Alcohol isn’t going to fix the problems in your life, it’s only going to make them worse. And that’s something that I spent a LONG time learning the hard way.
My wish would be that everyone would be able to glorify God with everything they are—to toast to Him with a fist pump and a glass of champagne. But for me, it took me a long time to get to a place where that was healthy.
I still am incredibly careful—aware that alcohol is one of those things that gets slippery and can slide out of control when you’re not paying attention.
But with a pure heart and in moderation, it adds some sparkle & pop to even the best moments.
So here’s my prayer today.
I pray that right now you’ll be really honest with yourself about the role that alcohol plays in your life.
I pray that you really evaluate your drinking and if you’re drinking for reasons of avoidance or insecurity.
I pray that if you don’t drink- that you consider your reasoning and make sure that you’re not binding yourself up under a law when what Jesus wants for you is freedom.
I also pray that if you don’t drink- that you ensure that it’s not something that causes you to judge and condemn others. That’s not from God either.
......
=== What to do ===
a – According to the passage on alcohol and faith, what does alcohol add to even the best moments when taken with a pure heart and in moderation?
b – Carry the passage on alcohol and faith forward from its last sentence with a few more lines of the same prayer.
The data has nothing to do with the passage on alcohol and faith.
......
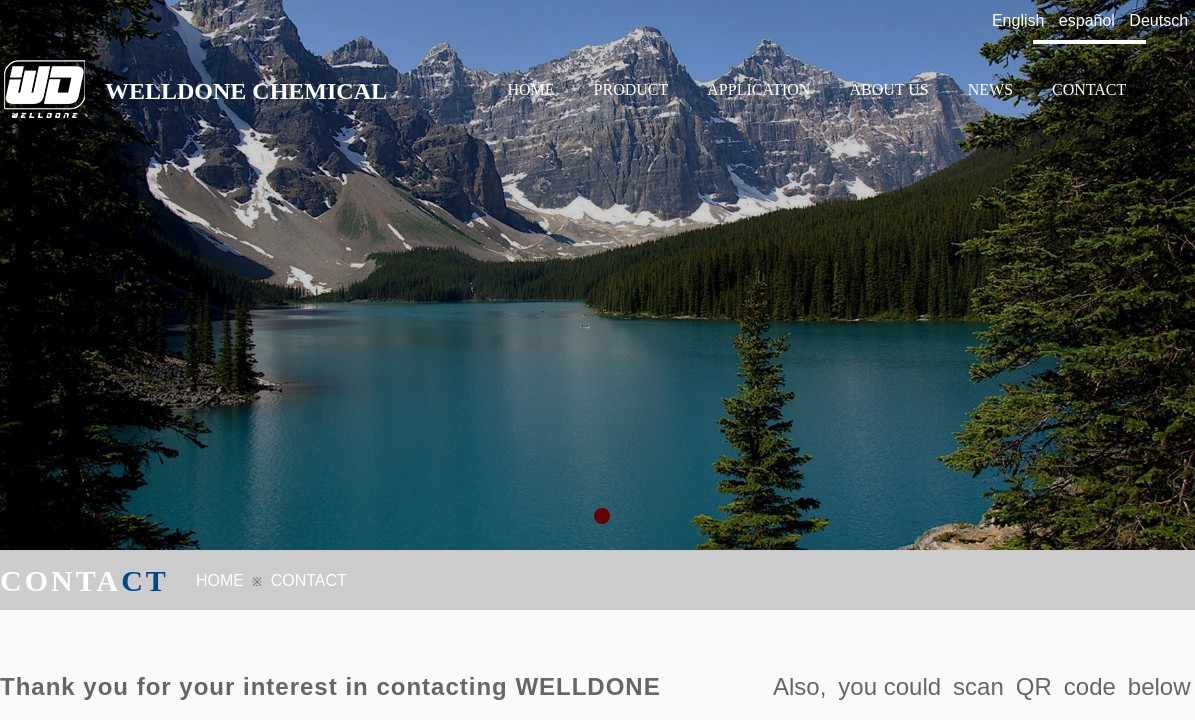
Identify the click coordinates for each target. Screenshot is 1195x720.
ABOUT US (888, 89)
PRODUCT (631, 89)
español (1087, 20)
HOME (531, 89)
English (1018, 20)
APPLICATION (758, 89)
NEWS (990, 89)
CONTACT (1089, 89)
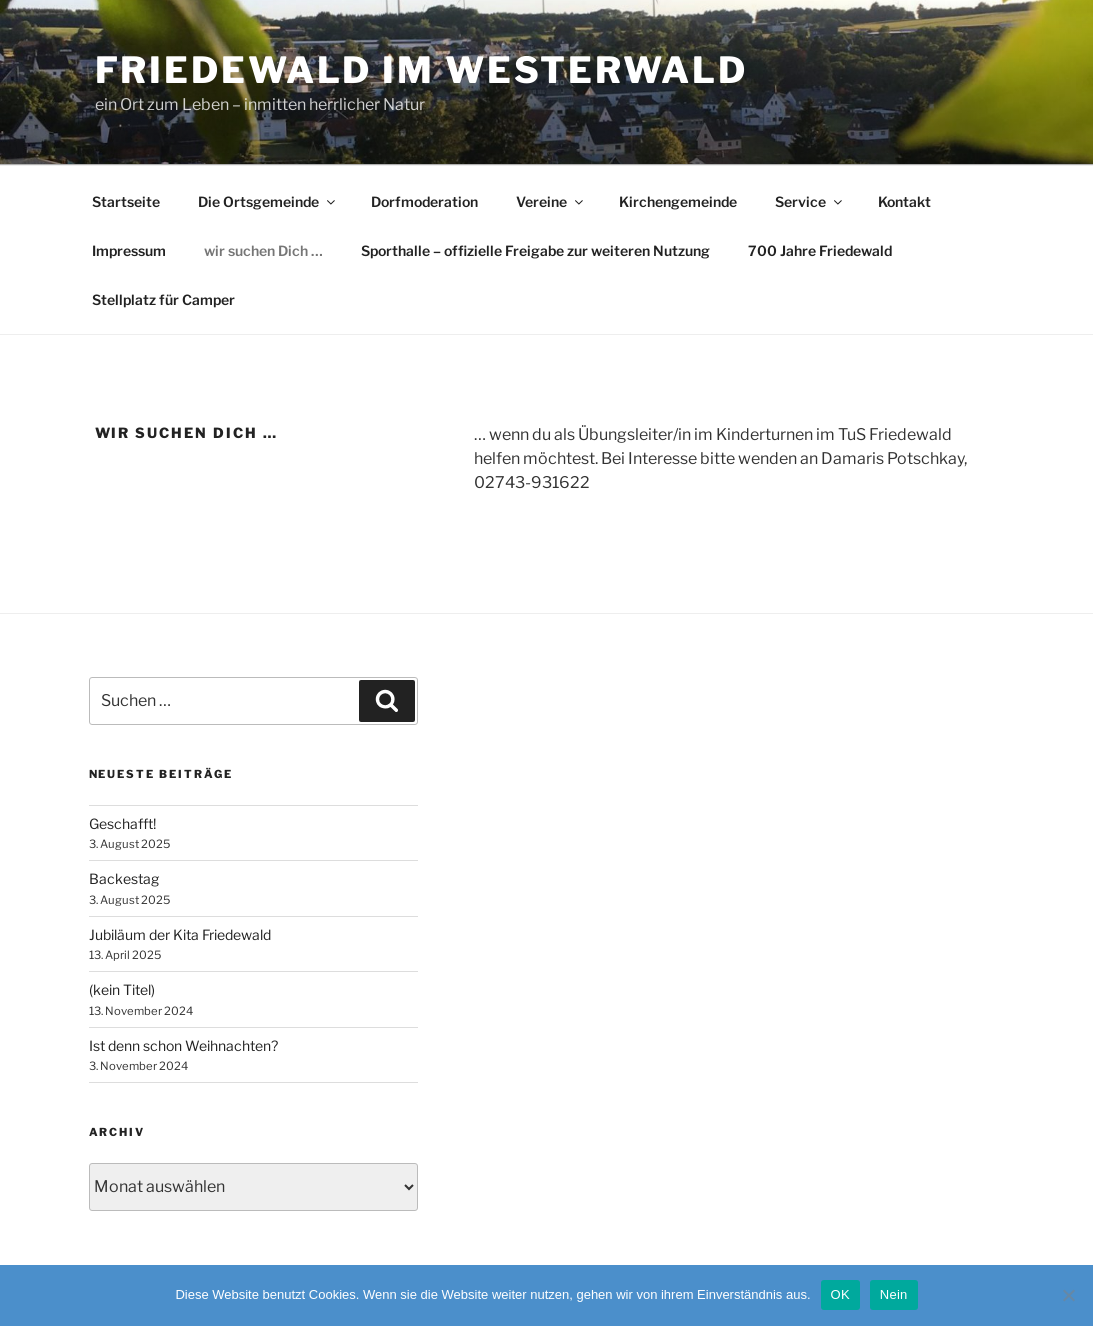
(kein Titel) (122, 989)
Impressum (129, 250)
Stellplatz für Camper (163, 299)
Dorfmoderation (424, 201)
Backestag (124, 878)
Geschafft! (122, 823)
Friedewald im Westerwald (421, 70)
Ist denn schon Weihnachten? (183, 1045)
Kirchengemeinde (678, 201)
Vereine (551, 201)
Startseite (126, 201)
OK (840, 1294)
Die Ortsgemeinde (268, 201)
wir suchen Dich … (263, 250)
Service (810, 201)
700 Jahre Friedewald (820, 250)
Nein (894, 1294)
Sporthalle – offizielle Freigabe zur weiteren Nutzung (535, 250)
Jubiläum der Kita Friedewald (180, 934)
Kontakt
......
=== Expected answers ===
a – Some sparkle and pop.

b –
I pray that we can all understand in the deepest places of our hearts that God LOVES us deeply and forever- and that we can’t earn his love with ‘behavior modification.’
I pray that we can all take a moment to consider what our actions do to those around us and to the name of Jesus for those that don’t know Him and associate our actions with His character.
I pray for freedom from the lie that being a Christian is boring and that having fun is a ‘sin.’ It’s not.
And I pray for freedom for all of us, from addictions, from having things like alcohol control our lives, from the laws that we bind ourselves in, and from lies about who we are and who God is.
I pray that we can all shake and laugh and toast and celebrate the beautiful gift of life that God has given us, and that we can honor and thank and glorify Him in everything we do.